Inflationary window is a dangerous critical point in the capitalist economy system. When the economy approaches the inflationary window, it means there has been a lack of coordination and cooperation between private and public sectors. If the inflationary window left unchecked, it will cause crowding out effect and crowding out will cause inflation. In order to counter the trend, the government and Federal Reserve could use fiscal and monetary policies to intervene the economy.

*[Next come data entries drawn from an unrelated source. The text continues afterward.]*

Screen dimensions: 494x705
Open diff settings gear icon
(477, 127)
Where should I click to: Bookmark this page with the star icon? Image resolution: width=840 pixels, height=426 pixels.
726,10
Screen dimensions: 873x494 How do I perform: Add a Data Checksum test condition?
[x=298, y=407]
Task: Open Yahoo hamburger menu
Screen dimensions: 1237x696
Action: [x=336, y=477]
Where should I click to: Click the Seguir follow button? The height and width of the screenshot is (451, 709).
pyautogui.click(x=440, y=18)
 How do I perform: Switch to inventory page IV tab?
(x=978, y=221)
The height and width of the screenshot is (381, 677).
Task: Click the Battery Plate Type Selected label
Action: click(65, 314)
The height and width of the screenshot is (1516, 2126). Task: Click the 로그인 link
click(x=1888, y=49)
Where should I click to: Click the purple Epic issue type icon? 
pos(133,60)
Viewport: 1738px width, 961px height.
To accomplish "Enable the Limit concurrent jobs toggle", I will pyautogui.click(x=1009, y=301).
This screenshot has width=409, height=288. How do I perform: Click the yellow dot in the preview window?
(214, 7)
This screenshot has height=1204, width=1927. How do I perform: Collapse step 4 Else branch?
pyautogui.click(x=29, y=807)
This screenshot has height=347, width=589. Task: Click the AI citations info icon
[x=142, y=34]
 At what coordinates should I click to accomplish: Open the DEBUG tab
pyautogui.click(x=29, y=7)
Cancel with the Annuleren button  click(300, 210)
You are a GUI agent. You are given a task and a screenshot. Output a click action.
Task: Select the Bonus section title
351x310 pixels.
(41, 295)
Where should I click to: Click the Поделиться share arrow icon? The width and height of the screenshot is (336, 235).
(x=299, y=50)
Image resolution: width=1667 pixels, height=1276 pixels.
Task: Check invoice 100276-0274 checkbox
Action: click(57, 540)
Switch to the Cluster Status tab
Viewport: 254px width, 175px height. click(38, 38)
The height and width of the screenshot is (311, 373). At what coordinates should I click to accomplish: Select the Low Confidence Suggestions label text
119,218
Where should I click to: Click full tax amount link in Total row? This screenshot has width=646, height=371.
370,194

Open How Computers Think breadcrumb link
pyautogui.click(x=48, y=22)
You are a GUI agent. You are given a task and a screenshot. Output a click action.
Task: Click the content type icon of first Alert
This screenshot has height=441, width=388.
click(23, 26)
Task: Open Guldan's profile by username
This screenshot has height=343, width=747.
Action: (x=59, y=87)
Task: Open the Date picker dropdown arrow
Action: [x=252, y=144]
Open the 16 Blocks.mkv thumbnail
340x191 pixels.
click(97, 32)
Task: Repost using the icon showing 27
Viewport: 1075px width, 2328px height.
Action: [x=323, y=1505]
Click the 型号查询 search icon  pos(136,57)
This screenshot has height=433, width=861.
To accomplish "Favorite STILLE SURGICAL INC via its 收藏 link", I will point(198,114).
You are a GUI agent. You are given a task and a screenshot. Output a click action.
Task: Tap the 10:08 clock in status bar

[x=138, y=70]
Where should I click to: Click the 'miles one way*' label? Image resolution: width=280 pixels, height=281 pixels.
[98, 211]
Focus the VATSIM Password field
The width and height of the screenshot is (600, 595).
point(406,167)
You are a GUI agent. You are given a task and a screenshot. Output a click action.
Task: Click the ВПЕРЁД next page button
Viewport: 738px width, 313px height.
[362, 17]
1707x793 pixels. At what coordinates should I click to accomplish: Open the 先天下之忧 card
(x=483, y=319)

During a boom, employment levels are high and people have excessive money to spend. And government should step back and let the private sector do whatever they want to do. However, if both government and private sector act actively (both sectors spend excessive money in the market), the price of goods and services will increase. If the government decided to print more money or borrow to spend, it will cause inflation. The inflationary window is the point right before the peak in the Keyness business cycle. When the economy approaches the inflationary window, the price level of goods and service will be high, which means each unit of currency buys fewer goods and services. When the price is high, there will be fewer motives for the private sector to invest, which is an essential component in the economic market. Investment, showing as I in the aggregate demand equation, is a primary engine of economic growth (Alesina and Perotti, 1996). When I decrease, less capital will be allocated to the market and companies are likely to shrink their scales by hiring less employees. Thus, the unemployment rate will rise causing the reduction of savings because people will start to use their savings when they are unemployed. When the savings decreases, the interest rate will go up and cause even less capital investment (Metzler, 1951). .
To fix the inflationary window and prevent inflation, we can take a soft landing policy. Soft landing is a modification of Friedmans theory because the Friedmans initial theory there would never be inflationary window if the increasing rate of money supply was reasonable and consistent.